[Opening Task data section]

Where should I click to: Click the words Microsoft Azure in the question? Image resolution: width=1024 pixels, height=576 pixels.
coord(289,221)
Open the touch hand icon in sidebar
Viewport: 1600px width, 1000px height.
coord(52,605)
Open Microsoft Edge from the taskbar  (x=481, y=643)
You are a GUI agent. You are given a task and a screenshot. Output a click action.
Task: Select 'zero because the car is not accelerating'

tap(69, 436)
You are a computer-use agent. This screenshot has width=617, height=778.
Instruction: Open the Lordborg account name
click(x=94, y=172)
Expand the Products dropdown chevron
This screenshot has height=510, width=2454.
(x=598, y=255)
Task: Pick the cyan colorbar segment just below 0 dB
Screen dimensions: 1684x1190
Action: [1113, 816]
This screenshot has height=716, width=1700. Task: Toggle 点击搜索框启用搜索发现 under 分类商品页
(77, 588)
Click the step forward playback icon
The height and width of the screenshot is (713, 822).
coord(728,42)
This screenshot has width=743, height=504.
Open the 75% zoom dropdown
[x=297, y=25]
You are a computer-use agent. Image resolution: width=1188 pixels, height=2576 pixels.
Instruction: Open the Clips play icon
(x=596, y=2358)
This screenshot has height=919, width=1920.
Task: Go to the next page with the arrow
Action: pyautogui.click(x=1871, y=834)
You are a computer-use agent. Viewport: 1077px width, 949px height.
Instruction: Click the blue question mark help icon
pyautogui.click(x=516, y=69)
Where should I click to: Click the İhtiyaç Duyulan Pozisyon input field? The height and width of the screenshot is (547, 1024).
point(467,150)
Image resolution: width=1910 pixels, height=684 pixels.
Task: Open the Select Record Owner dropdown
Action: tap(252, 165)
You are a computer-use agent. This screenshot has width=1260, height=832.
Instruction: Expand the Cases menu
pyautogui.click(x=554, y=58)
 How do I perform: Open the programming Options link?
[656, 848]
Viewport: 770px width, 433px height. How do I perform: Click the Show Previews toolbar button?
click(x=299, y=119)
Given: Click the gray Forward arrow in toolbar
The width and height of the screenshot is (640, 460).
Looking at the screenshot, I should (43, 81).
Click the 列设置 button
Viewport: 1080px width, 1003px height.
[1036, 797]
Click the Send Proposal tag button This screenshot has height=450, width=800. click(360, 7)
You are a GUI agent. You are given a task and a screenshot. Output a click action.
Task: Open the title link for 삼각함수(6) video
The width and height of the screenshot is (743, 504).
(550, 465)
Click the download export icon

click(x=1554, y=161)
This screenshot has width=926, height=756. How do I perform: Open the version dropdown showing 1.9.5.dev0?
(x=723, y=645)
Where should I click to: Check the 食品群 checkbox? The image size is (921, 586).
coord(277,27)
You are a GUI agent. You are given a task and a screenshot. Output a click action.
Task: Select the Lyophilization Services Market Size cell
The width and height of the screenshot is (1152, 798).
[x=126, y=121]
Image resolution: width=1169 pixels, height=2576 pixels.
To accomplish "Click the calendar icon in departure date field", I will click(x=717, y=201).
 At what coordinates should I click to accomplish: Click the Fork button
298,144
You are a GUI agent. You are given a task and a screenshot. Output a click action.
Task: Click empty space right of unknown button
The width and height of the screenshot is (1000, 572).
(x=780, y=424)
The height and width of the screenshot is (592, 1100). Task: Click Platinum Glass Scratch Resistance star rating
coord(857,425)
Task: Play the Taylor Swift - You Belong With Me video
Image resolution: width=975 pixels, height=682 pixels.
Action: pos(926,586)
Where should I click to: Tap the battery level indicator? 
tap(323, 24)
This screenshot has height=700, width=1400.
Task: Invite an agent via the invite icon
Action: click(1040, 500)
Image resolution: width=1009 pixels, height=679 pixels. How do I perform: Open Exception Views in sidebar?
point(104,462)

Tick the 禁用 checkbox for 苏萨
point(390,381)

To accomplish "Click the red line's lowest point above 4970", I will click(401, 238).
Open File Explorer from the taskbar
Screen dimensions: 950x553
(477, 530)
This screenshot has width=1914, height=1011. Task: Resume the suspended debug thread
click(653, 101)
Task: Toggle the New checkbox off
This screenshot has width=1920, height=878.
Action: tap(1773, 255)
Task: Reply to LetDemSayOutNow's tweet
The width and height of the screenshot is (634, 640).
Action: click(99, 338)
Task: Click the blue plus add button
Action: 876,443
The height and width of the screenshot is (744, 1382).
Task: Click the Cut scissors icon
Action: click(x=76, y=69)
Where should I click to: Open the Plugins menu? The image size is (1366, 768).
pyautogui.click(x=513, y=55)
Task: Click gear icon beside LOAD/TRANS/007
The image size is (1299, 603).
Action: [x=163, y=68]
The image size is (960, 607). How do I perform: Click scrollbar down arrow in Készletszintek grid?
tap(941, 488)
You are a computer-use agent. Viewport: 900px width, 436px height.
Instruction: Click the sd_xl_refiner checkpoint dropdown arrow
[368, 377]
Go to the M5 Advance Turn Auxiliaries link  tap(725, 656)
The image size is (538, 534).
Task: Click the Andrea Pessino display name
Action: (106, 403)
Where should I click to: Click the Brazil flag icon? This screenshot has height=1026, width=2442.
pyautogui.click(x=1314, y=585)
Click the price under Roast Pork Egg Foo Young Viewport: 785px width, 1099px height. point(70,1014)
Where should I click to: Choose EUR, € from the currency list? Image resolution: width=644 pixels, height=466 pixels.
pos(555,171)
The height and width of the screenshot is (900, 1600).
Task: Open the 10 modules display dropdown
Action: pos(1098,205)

[Closing Task data section]

## Task description:
The response must contain each line above that holds the string "will".

## Your response:
To accomplish "Click the calendar icon in departure date field", I will click(x=717, y=201).
To accomplish "Click the red line's lowest point above 4970", I will click(401, 238).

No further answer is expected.